- [Stated problem]: Can you edit the stretch from the line containing "Task: Click the input search magnifier icon" through the line containing "Click the browser" so that "capacity value" becomes "capacity figure" and nothing else changes? Give back only those lines.

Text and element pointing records
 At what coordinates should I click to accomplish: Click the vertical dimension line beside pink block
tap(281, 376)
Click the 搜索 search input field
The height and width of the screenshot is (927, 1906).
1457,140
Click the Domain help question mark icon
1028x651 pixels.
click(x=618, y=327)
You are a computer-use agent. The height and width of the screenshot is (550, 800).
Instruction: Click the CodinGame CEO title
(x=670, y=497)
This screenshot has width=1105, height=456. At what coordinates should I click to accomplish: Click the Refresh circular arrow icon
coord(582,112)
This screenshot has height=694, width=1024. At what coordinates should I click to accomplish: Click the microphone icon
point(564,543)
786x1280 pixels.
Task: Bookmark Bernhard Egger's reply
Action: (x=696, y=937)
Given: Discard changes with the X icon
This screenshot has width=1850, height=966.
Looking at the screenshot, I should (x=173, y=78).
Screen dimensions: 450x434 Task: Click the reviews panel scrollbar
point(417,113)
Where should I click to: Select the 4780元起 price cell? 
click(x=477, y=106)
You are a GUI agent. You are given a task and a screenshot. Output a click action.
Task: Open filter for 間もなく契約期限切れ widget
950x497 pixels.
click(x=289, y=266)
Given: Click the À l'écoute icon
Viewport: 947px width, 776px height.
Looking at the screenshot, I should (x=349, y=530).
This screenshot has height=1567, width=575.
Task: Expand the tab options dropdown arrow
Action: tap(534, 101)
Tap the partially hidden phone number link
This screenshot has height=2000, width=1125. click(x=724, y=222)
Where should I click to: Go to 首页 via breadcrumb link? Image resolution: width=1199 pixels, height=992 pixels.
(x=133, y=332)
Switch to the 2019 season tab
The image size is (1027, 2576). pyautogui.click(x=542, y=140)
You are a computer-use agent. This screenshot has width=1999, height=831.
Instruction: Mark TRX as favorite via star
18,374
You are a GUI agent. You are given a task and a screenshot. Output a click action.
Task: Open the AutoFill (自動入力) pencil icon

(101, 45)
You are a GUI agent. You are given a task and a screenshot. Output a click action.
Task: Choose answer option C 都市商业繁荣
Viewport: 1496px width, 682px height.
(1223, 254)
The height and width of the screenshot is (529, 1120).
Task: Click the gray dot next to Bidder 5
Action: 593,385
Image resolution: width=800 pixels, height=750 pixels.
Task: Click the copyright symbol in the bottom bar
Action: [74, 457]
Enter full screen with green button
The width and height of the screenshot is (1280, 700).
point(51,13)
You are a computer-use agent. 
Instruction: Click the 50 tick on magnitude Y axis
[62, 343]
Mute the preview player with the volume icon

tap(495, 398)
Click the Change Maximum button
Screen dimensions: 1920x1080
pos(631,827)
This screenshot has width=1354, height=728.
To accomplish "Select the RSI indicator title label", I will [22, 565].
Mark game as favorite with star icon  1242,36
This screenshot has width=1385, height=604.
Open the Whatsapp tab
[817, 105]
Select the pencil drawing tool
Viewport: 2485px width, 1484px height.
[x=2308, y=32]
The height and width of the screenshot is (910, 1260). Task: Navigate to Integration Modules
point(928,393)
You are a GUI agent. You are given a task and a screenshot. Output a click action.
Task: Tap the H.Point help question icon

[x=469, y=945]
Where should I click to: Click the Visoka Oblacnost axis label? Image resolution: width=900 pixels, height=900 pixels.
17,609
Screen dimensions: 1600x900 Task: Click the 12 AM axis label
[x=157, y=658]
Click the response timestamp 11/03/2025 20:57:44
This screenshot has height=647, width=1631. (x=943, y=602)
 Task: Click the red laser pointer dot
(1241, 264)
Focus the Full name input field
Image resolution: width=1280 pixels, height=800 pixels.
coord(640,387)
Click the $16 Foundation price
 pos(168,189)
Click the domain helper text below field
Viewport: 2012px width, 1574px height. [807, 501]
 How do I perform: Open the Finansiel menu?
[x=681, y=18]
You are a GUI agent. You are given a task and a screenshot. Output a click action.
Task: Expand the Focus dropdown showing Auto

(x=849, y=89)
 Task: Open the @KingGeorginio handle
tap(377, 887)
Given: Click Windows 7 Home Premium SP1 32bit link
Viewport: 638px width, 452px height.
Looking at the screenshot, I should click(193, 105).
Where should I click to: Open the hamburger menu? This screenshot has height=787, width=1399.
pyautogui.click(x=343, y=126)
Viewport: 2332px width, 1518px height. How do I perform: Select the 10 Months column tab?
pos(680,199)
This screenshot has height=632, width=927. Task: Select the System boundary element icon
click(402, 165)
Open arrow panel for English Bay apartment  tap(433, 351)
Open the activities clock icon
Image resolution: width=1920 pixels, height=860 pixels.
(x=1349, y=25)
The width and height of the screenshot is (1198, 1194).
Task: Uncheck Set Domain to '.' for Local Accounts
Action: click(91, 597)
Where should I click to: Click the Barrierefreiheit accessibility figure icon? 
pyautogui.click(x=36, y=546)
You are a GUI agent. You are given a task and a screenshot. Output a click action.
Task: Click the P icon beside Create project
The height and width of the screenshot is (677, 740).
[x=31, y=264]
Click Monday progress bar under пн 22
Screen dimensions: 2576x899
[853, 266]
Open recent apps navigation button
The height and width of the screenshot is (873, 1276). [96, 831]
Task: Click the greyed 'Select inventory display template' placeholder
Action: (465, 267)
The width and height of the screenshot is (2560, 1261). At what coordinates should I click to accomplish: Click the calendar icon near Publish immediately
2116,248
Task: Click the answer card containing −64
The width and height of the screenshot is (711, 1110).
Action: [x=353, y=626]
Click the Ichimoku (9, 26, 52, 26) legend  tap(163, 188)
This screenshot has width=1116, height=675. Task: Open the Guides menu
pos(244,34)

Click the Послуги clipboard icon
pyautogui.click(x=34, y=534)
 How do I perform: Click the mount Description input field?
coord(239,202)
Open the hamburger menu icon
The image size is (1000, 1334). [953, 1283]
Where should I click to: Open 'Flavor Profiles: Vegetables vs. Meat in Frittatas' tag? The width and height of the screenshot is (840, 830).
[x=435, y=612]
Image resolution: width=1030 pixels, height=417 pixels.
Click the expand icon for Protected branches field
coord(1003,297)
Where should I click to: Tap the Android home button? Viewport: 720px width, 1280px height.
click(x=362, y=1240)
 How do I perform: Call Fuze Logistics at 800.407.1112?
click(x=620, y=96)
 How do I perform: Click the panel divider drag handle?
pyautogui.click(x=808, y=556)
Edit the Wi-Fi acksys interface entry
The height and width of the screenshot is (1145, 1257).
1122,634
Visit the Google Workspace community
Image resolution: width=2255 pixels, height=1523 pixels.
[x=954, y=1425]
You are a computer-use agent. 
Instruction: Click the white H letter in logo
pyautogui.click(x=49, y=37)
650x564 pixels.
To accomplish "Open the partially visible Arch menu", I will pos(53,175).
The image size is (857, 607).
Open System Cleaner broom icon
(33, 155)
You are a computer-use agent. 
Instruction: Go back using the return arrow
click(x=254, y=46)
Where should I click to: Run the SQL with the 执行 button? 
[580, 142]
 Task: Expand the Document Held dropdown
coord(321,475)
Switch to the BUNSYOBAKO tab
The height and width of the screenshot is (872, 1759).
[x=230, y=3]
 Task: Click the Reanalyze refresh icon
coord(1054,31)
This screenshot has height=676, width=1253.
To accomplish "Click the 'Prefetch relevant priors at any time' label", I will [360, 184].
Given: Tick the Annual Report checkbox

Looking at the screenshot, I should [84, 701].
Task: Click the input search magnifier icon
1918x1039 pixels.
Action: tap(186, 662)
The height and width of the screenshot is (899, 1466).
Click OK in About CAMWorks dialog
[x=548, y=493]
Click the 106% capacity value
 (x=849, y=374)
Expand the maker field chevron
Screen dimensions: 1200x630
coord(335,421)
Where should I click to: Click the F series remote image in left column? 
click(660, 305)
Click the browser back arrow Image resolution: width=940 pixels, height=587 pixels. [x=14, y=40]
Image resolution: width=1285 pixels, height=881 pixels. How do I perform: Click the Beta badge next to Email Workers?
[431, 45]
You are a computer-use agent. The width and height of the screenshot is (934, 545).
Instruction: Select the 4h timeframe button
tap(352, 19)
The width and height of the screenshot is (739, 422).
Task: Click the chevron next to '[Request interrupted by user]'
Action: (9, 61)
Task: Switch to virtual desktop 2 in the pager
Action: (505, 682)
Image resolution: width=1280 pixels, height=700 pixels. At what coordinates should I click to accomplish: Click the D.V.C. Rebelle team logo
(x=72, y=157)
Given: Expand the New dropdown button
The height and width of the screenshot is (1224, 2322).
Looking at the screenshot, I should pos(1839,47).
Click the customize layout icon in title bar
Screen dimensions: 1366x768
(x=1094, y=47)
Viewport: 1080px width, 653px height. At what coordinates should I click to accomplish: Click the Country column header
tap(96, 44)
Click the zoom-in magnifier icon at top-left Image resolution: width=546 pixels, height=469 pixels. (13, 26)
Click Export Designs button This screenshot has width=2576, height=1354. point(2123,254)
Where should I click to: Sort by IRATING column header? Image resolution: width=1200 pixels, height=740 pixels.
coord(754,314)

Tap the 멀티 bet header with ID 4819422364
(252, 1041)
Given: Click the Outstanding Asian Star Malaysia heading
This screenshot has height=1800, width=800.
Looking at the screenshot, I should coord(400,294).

- [Output below]:
Task: Click the input search magnifier icon
1918x1039 pixels.
Action: tap(186, 662)
The height and width of the screenshot is (899, 1466).
Click OK in About CAMWorks dialog
[x=548, y=493]
Click the 106% capacity figure
 (x=849, y=374)
Expand the maker field chevron
Screen dimensions: 1200x630
coord(335,421)
Where should I click to: Click the F series remote image in left column? 
click(660, 305)
Click the browser back arrow Image resolution: width=940 pixels, height=587 pixels. [x=14, y=40]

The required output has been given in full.